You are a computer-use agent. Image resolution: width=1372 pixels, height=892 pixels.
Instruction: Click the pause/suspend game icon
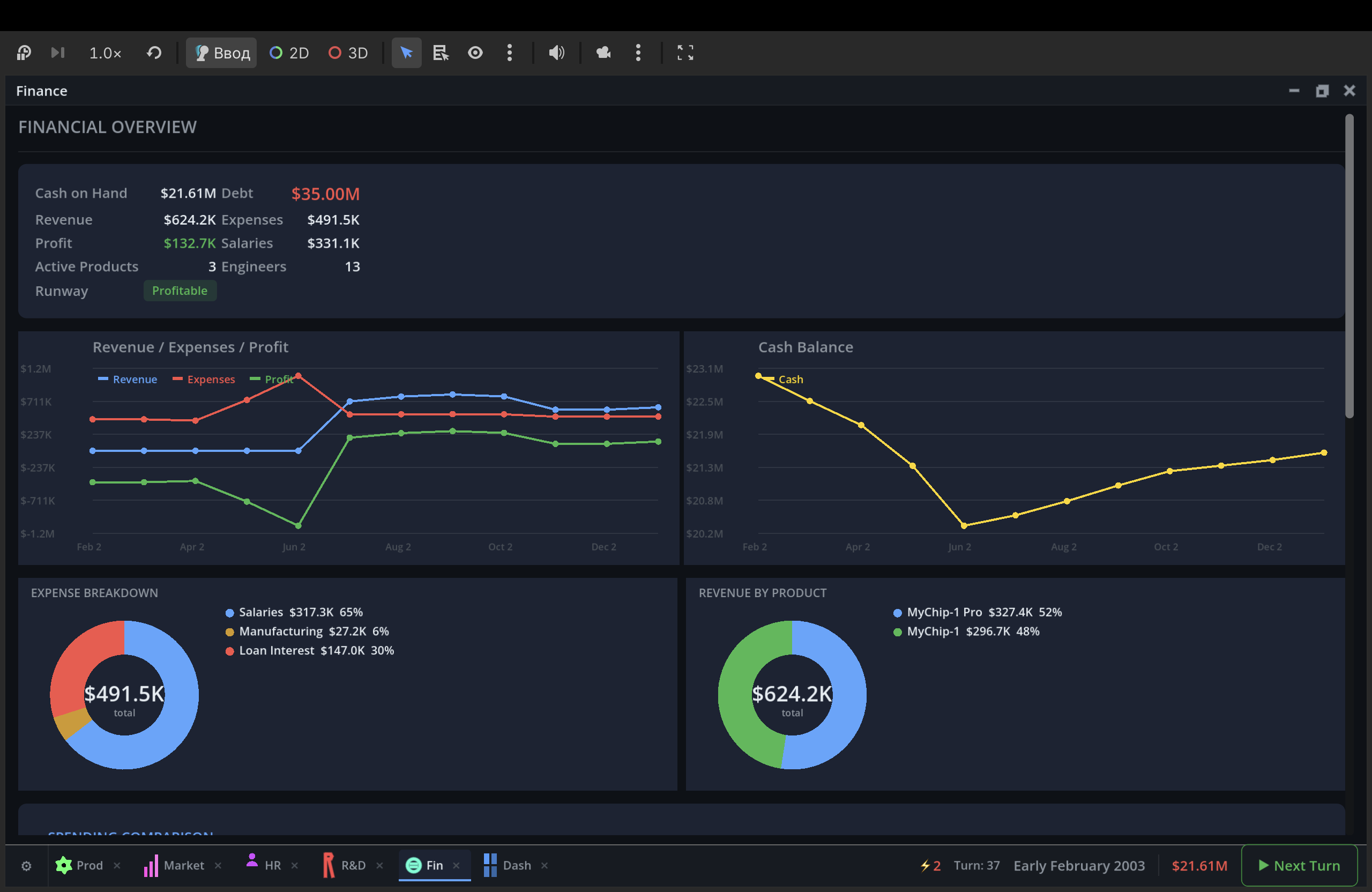(24, 53)
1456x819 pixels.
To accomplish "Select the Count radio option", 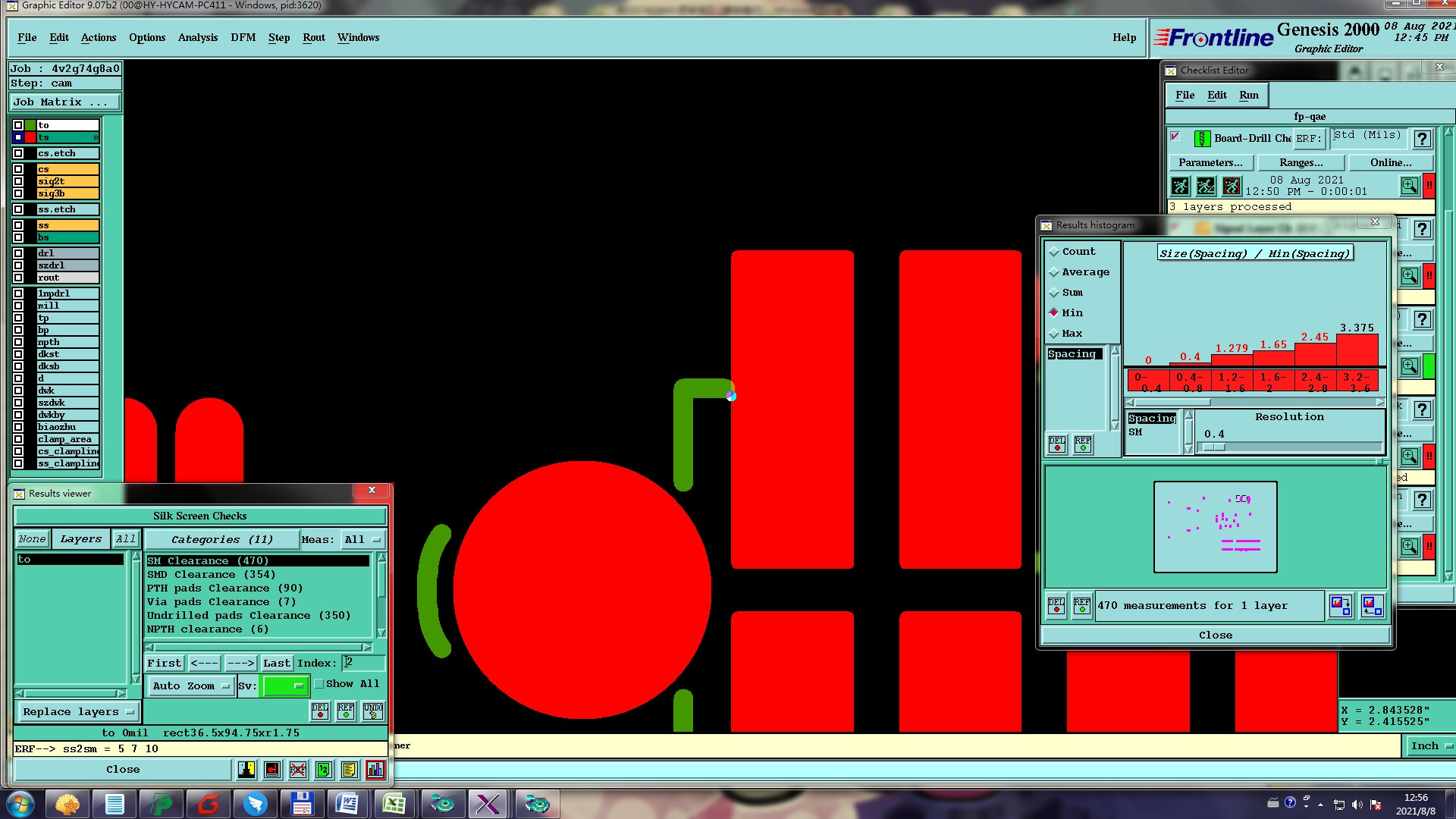I will (1054, 252).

---*---

[ACTIVITY] Every line that holds the word "pixels" should be copied from the records.

[RESPONSE]
You are a computer-use agent. Image resolution: width=1372 pixels, height=892 pixels.
1456x819 pixels.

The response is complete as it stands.